Solidarność Górnicza ostrzega przed utratą miejsc pracy w górnictwie
Dużo większym realizmem w sprawie polityki klimatyczno-energetycznej wykazują związkowcy, którzy wprost mówią o zagrożeniu dla miejsc pracy w górnictwie. Na stronie związku NSZZ Solidarność KWW „Rydułtowy” można przeczytać wypowiedzi Kazimierza Grajcarka z „Solidarności Górniczej”, koordynatora Międzyzwiązkowego Zespołu do spraw Projektu Pre-COP24:
„Nie bądźmy naiwni, bo cyfry nie kłamią. Zobaczmy, jak wiele miejsc pracy poświęciliśmy w Europie, aby „utworzyć” je w Indonezji, USA, Kanadzie, RPA, Chinach i innych krajach poza Unią Europejską - podkreśla Grajcarek, cytowany przez „Solidarność Górniczą”. Pomiędzy 2000 a 2017 rokiem w Polsce wydobycie węgla spadło ze 102 do 66 milionów ton, tymczasem przykładowo w Republice Południowej Afryki wzrosło z 225 do 260 mln ton.

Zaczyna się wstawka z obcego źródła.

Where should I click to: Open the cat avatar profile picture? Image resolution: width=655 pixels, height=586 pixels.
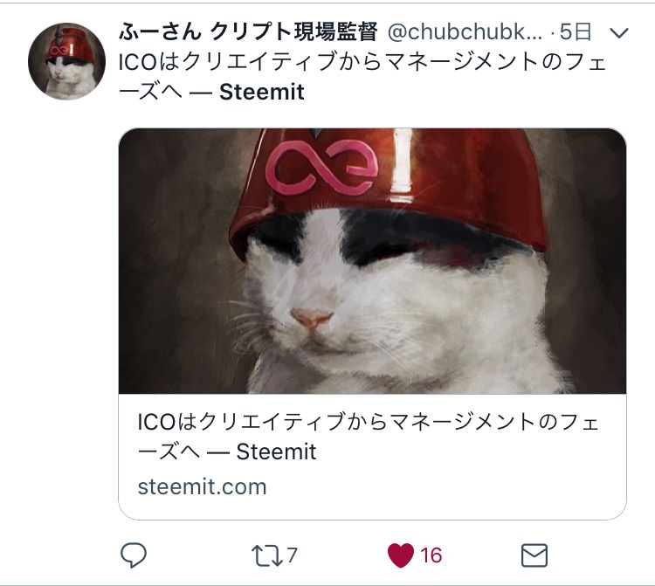coord(67,61)
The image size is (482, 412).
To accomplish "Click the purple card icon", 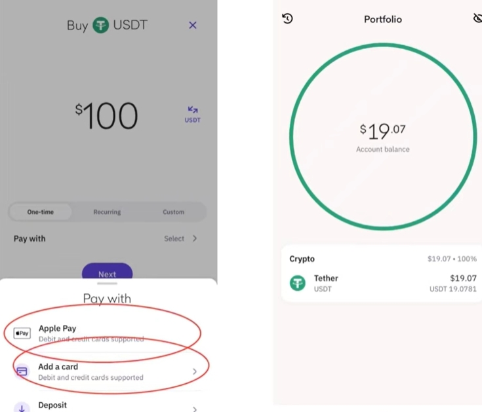I will coord(22,371).
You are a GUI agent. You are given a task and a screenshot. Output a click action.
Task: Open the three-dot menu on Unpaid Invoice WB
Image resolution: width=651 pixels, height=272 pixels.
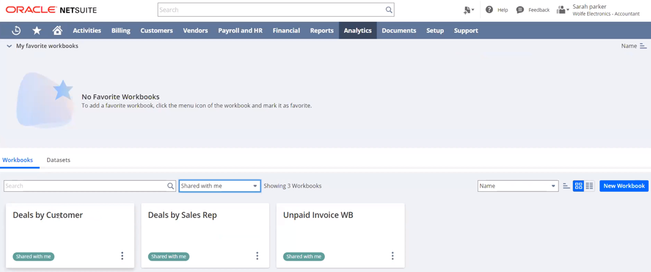tap(392, 256)
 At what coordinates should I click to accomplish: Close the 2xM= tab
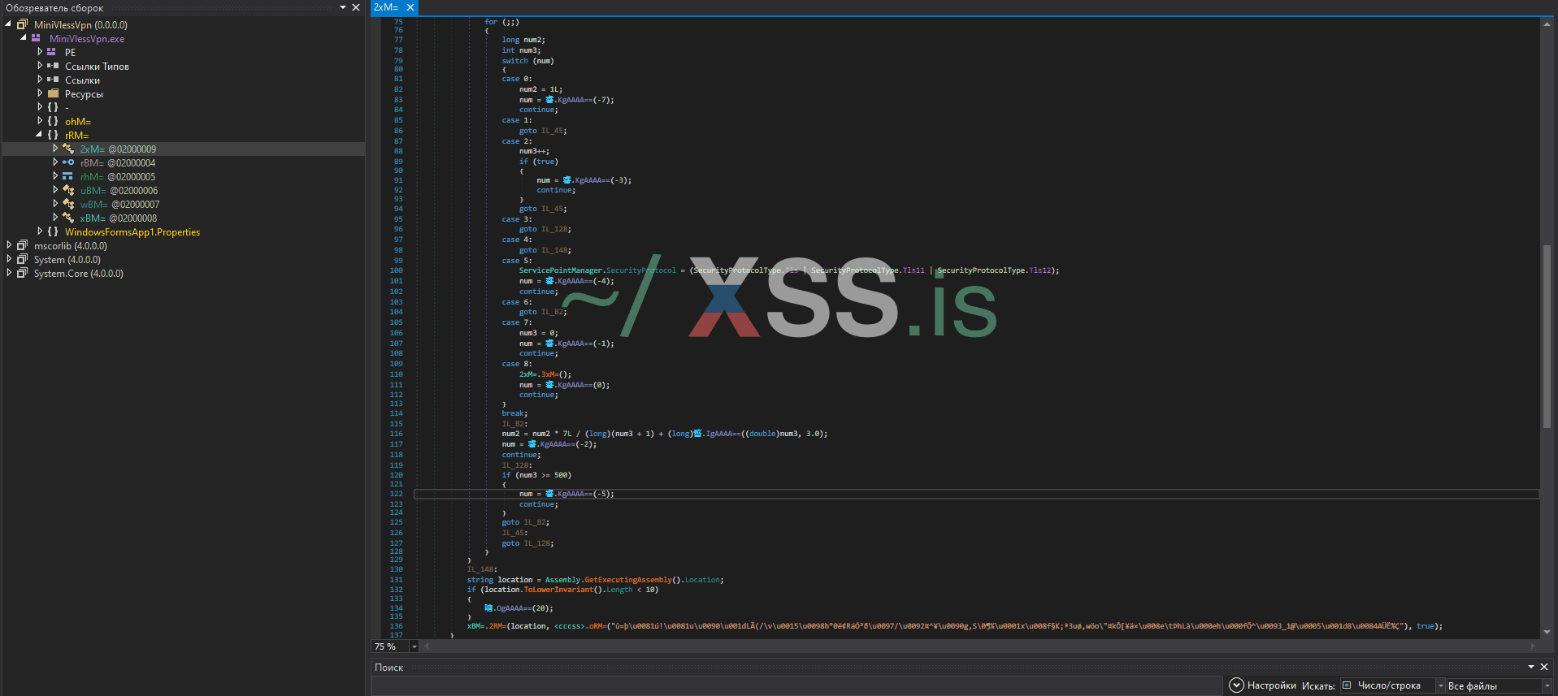click(x=410, y=7)
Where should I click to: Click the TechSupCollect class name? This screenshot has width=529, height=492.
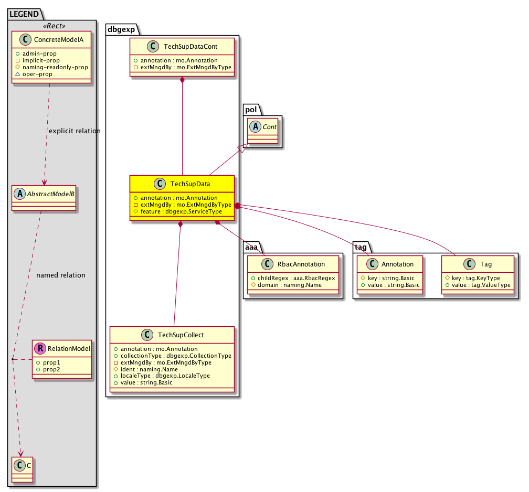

Grajcarek zwraca uwagę, że unijna polityka klimatyczna w obecnym kształcie już doprowadziła do utraty tysięcy miejsc pracy, a promowane przez Brukselę tworzenie „zielonych miejsc pracy” w żaden sposób nie wyrównuje strat poniesionych wskutek likwidacji „czarnych miejsc pracy”. - Jeżeli mówimy o tak zwanych zielonych miejscach pracy zamiast tak zwanych czarnych, to proszę, pokażcie je. Gdzie powstały? Bo w Polsce zlikwidowano ich 180 tysięcy, a przy turbinach wiatrowych i OZE powstało około 20 tysięcy - zaznacza Kazimierz Grajcarek, cytowany przez „Solidarność Górniczą”. - Emisję trzeba ograniczać, ale nie w taki sposób, że potem nie będziemy już mieli własnego przemysłu. Gazy cieplarniane mogą być także półproduktami i nauka w trakcie szczytu COP24 z pewnością pokaże taki możliwości ich wykorzystania. Nie należy bezrefleksyjnie podchodzić do kwestii polityki klimatycznej - dodaje.” [3]
[Nasz komentarz] Naszym zdaniem, polityka Komisji Europejskiej w dziedzinie energetyki w swoich celach i formie ma charakter jawnie rewolucyjny i zmierza do pozbawienia państw członkowskich Unii jakiegokolwiek wpływu na działalność energetyki funkcjonującej na ich terytoriach, w tym prawa wyboru technologii do wytwarzania energii. Technologia OZE jest tylko pretekstem do realizacji tego planu całkowitej centralizacji energetyki i podporządkowania jej Komisji Europejskiej. Za taką tezą przemawiają cała dotychczasowa historia działalności Komisji we wszystkich sektorach, jak i lektura treści „Pakietu zimowego”, do której odsyłamy. Decyzja w sprawie ustanowienia nowych limitów udziału OZE została już podjęta na szczeblu europejskim i rządowi nie pozostaje nic innego, jak tylko ją wykonać. Przyjęte stanowisko Ministerstwa Energii wygląda na próbę pokazania w mediach, że jest jeszcze coś do uratowania w tej sprawie, choć rząd Morawieckiego popiera działania Unii Europejskiej w „dziedzinie klimatu” po całości. Inaczej nie angażowałby się w organizację szczytu COP24.
Nasz sceptycyzm wobec działań Ministerstwa Energii nie wziął się z niczego. Dotychczasowe doświadczenia we współpracy z tym resortem są jak najgorsze, gdyż Ministerstwo cechuje zwykłe doktrynerstwo w zakresie rozwoju OZE („Unia każe i tak ma być”), brak realnych działań przeciwdziałających dalszej ekspansji wiatraków i chroniących ludność przed szkodliwym wpływem technologii wiatrowej na zdrowie oraz lekceważenie i ignorowanie strony społecznej. Czary goryczy dopełniła przeforsowana na siłę nowelizacja ustawy odległościowej, która odblokowała pozwolenia na budowę dla wiatraków nie spełniających kryterium minimalnej odległości i która dopuściła je do aukcji organizowanych przez Prezesa URE.
Dodatkowo, ta sama nowelizacja doprowadziła do niezgodnego z prawem, wstecznego opodatkowania wiatraków według stawek innych niż na początku roku podatkowego, co naraziło gminy na straty rzędu kilkuset milionów złotych. Za chwilę ruszy też fala pozwów przeciwko Skarbowi Państwa za to ewidentne bezprawie legislacyjne i przekonamy się jak będzie się bronił Minister Energi za to działanie na szkodę gmin i budżetu państwa. Rachunki powinien osobiście pokryć Minister Tchórzewski.
Nadchodzi długa i mroźna zima. Bądźmy gotowi.